Task goal: Nothing but the line with "Image resolution: width=1285" and the lines after it should appear, each retyped exactly as in the listing.

** Opening Task material block **

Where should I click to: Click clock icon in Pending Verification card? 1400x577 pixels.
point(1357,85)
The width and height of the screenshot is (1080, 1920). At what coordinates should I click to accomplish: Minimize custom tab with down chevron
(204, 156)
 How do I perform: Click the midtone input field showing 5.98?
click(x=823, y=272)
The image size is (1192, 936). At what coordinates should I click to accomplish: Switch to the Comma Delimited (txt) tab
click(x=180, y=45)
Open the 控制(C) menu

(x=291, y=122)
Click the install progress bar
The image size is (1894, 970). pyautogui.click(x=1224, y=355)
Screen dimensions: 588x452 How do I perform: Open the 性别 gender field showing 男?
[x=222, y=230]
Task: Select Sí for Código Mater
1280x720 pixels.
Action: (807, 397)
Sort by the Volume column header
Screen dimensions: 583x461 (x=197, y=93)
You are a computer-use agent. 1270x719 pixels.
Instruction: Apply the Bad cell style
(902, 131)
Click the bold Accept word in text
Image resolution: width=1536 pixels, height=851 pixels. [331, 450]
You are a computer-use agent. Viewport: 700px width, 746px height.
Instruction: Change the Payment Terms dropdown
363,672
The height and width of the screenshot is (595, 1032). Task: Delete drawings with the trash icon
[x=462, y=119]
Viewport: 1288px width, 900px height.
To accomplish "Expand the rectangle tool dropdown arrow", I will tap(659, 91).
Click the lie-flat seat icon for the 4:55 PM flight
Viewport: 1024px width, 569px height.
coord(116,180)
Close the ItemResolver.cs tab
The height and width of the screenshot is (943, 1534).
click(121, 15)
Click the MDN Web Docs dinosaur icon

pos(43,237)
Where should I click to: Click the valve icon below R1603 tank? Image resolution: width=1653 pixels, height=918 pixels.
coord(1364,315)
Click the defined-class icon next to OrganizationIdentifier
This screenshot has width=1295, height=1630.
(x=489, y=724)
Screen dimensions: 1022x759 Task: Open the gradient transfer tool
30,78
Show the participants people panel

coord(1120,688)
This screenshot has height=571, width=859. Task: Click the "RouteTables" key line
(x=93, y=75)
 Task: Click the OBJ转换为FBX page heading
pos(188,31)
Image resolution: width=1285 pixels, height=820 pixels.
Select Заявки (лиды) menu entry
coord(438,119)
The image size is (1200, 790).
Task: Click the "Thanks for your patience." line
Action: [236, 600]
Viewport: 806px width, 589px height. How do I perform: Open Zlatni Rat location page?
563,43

** Closing Task material block **

Reply:
Image resolution: width=1285 pixels, height=820 pixels.
Select Заявки (лиды) menu entry
coord(438,119)
The image size is (1200, 790).
Task: Click the "Thanks for your patience." line
Action: [236, 600]
Viewport: 806px width, 589px height. How do I perform: Open Zlatni Rat location page?
563,43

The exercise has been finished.